She’s everything he’s desired… He’s the one man she shouldn’t crave.

Knowing the danger the Wanderers pose, Erica Vega intends to hunt down the mysterious group steeped in dark magic, curses and mind control. As a Deputy U.S. Marshal she has the law behind her, along with her telekinetic powers. Let the chase and battle begin.

Not so fast. Her superior forbids her to go after any Wanderer, instead ordering her to work cold cases with her new partner Lucian Navari.

Tall, dark and hotter than sin, Lucian doesn’t play by the book. He has his own agenda and agrees to help Erica hunt Wanderers on the sly where he and she can be up close and personal.

Erica’s not one to mix duty with pleasure, but he’s impossible to resist in too damn many ways. As they investigate an elusive Wanderer, nothing is as it appears – she can’t trust what she sees or believes. Lies masquerade as truth, deception rules while she and Lucian grow closer in a carnal dance that will change their lives.

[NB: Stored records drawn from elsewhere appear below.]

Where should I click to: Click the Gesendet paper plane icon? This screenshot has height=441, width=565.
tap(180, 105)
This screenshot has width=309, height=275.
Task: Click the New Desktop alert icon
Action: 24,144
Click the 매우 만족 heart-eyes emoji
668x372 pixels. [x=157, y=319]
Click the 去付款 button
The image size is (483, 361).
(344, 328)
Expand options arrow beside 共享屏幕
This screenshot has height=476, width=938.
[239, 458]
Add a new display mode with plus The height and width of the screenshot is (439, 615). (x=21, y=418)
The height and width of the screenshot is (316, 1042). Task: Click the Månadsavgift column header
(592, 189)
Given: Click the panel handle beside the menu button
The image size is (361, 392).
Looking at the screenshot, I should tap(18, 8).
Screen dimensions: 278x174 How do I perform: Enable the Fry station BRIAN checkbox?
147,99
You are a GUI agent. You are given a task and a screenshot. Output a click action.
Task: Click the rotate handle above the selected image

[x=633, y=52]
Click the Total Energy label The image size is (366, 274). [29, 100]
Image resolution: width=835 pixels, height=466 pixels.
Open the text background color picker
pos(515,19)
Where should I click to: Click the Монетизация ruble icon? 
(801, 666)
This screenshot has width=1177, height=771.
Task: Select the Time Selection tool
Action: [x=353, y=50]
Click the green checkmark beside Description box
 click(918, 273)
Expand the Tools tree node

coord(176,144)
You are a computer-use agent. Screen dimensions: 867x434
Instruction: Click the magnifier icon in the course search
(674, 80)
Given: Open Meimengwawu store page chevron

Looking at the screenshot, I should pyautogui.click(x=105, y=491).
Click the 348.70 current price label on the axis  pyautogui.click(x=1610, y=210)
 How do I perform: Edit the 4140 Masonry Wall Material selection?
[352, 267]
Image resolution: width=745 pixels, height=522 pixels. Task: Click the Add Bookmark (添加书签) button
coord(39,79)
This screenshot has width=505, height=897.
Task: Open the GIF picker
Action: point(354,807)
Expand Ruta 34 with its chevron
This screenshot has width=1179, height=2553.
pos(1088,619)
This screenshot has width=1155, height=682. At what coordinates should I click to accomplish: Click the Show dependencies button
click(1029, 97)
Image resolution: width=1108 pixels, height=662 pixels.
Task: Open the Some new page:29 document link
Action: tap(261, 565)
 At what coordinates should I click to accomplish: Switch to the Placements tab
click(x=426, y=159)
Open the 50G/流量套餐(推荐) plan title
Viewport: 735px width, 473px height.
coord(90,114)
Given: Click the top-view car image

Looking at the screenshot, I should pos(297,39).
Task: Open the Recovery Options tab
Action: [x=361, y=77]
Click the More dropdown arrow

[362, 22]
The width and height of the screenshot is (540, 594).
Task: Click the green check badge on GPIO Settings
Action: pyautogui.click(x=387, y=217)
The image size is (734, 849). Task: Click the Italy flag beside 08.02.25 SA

Faint pounding filled Erica’s bedroom.

Sounded like a heartbeat. Not hers, though.

What in the fuck is that?

Good sense told her to jump out of bed, Glock in hand, and fire at whoever made the noise.

She couldn’t move. Didn’t want to.

On some level, she understood this was a dream. About what?

Lucian. Lights from the neighbors’ backyards bled past her blinds, slanting across his handsome face. He crossed the room, undressing as he did. His shirt fluttered to the floor. His shoes and belt buckle clunked, slacks rustled.

Naked, he stood to her side and looked down at her.

Her heart turned over. She weakened as she never had.

Several locks had tumbled over his forehead. She longed to ease them back and kiss his silky eyebrows.

Passion hooded his eyes and had thickened his cock. It jutted from his thick pelt to point her way.

He was showing off. A pleased sigh rushed from her. Flooded with outrageous desire, she had an intolerable need to end her solitude. She hadn’t realized until now how lonely she was. How eager to have him in her bed and within her pussy.

He pulled the top sheet off her. It floated to her feet.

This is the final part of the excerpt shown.